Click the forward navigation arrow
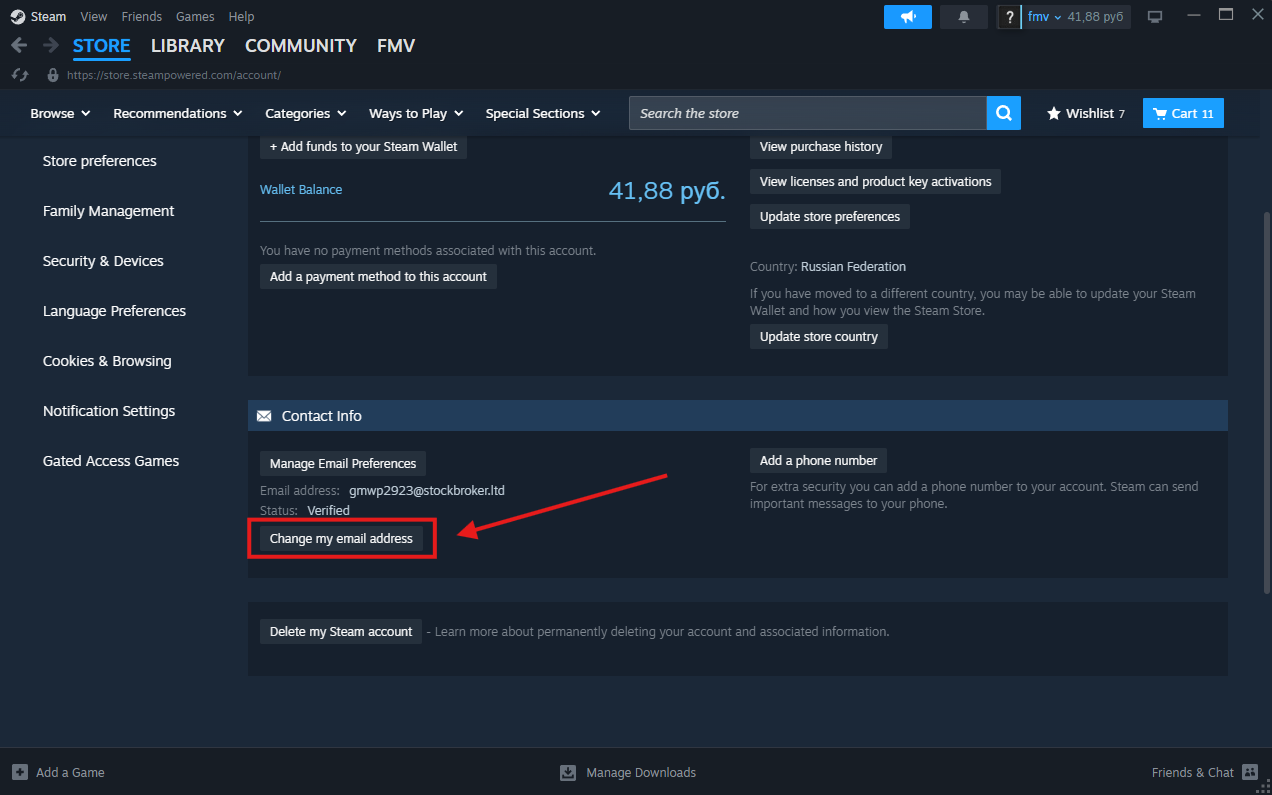This screenshot has height=795, width=1272. tap(50, 46)
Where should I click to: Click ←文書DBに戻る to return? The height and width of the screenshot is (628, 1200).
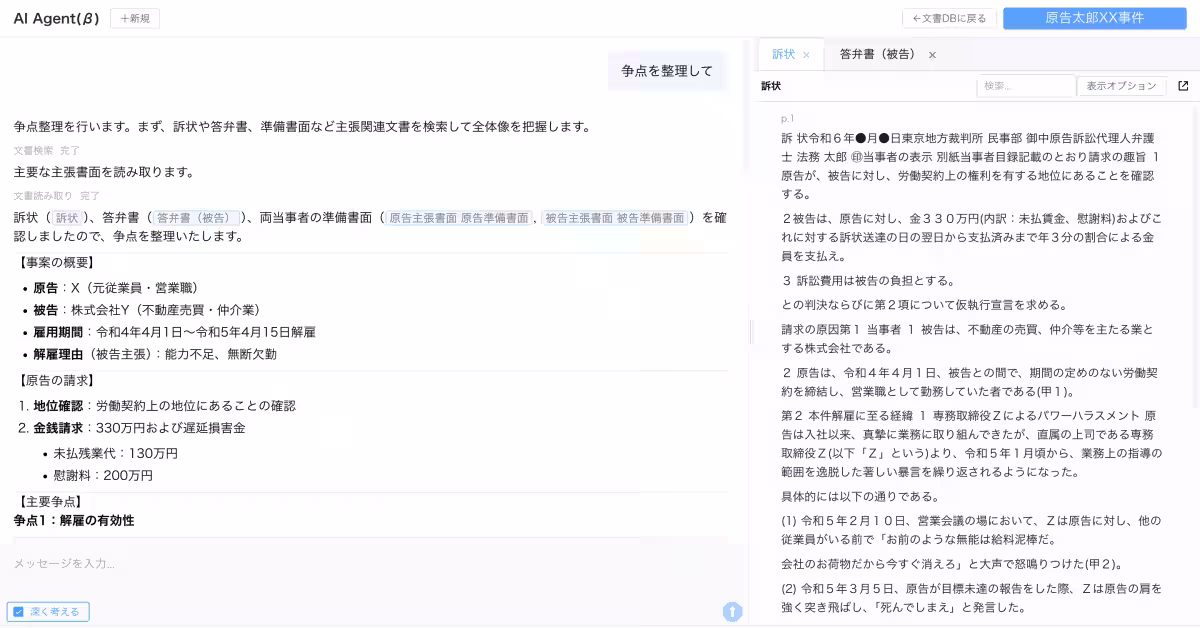pyautogui.click(x=950, y=17)
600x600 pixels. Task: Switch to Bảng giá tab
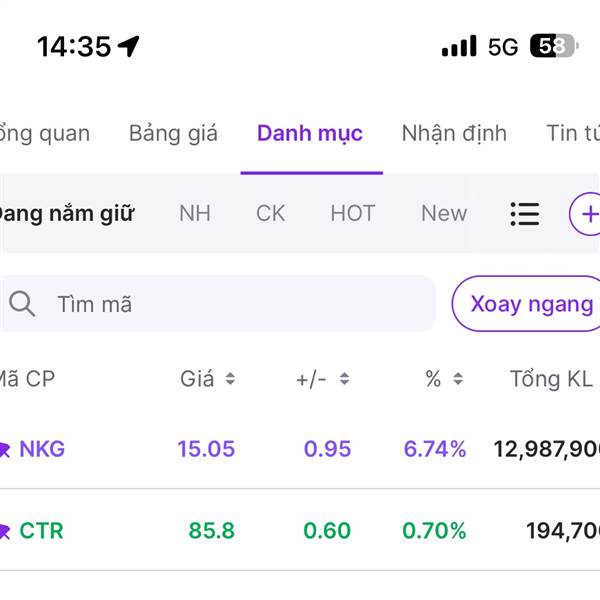[173, 133]
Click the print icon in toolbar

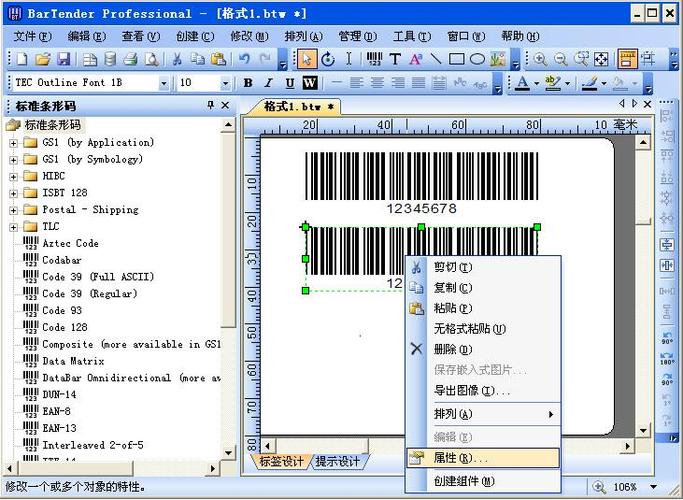coord(130,59)
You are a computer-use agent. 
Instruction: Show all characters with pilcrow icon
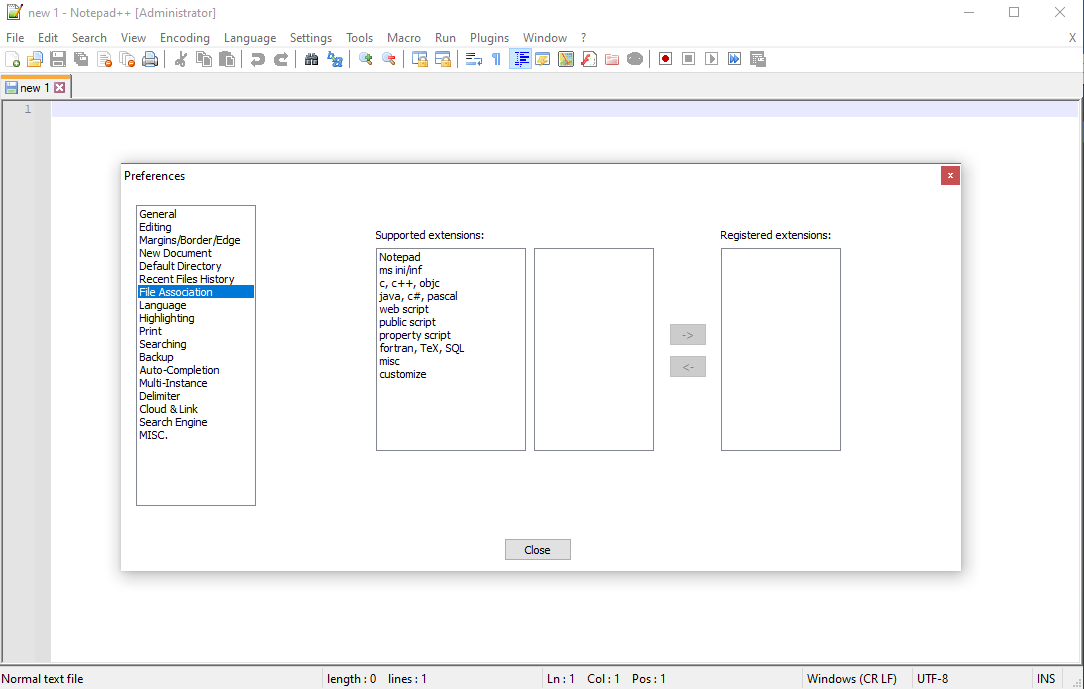click(x=496, y=60)
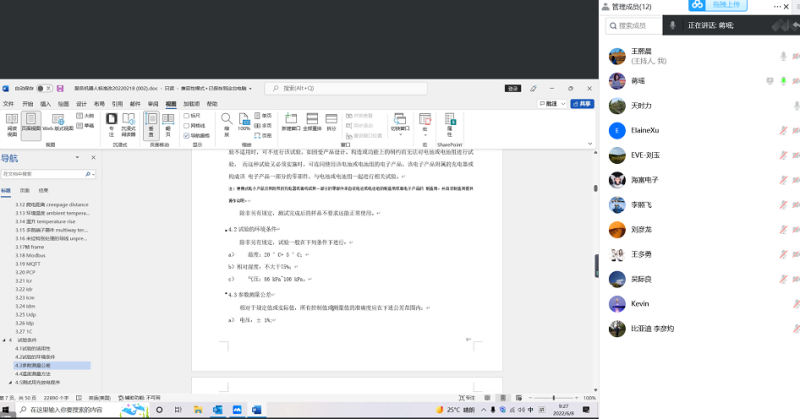This screenshot has height=419, width=800.
Task: Click the 100% zoom icon in the ribbon
Action: tap(244, 122)
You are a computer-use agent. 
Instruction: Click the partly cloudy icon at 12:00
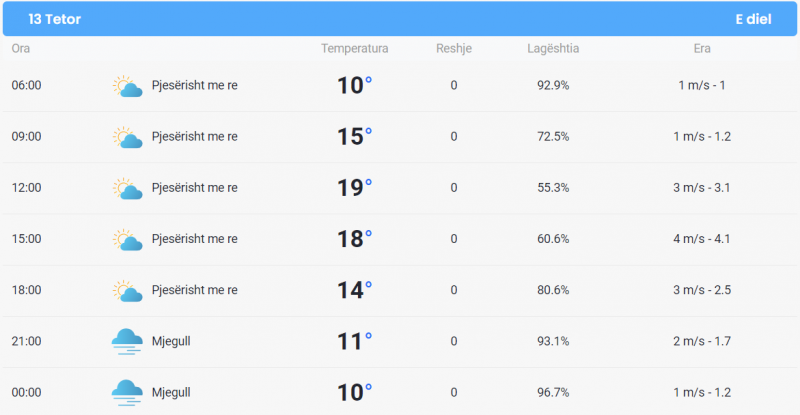pyautogui.click(x=127, y=188)
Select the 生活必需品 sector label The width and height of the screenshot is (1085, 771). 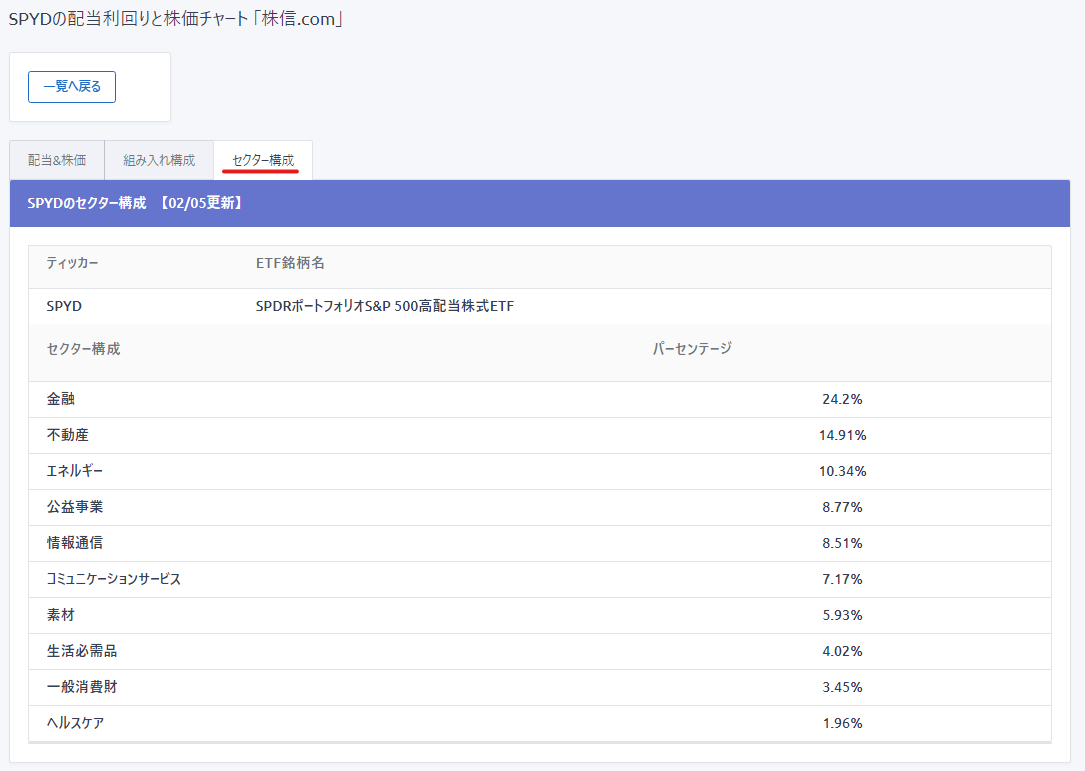pyautogui.click(x=82, y=651)
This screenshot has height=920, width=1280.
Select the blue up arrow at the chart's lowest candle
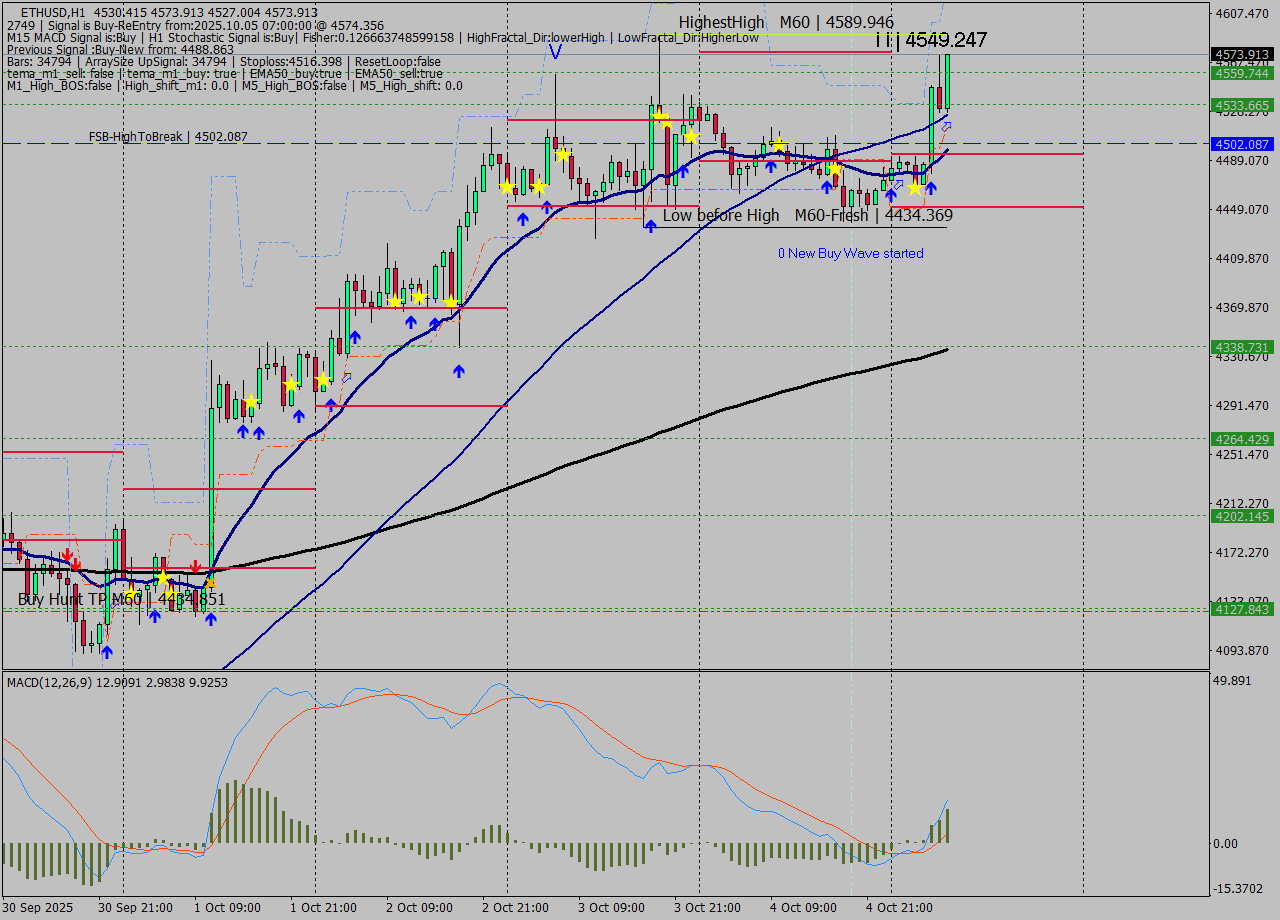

- ASSIGNED TASK
Skipping any pictures, copy the line that holds "This screenshot has height=920, width=1280." and each line after it through the last line of the records, unchanged, and no other lines.

- RESPONSE BELOW
This screenshot has height=920, width=1280.
Select the blue up arrow at the chart's lowest candle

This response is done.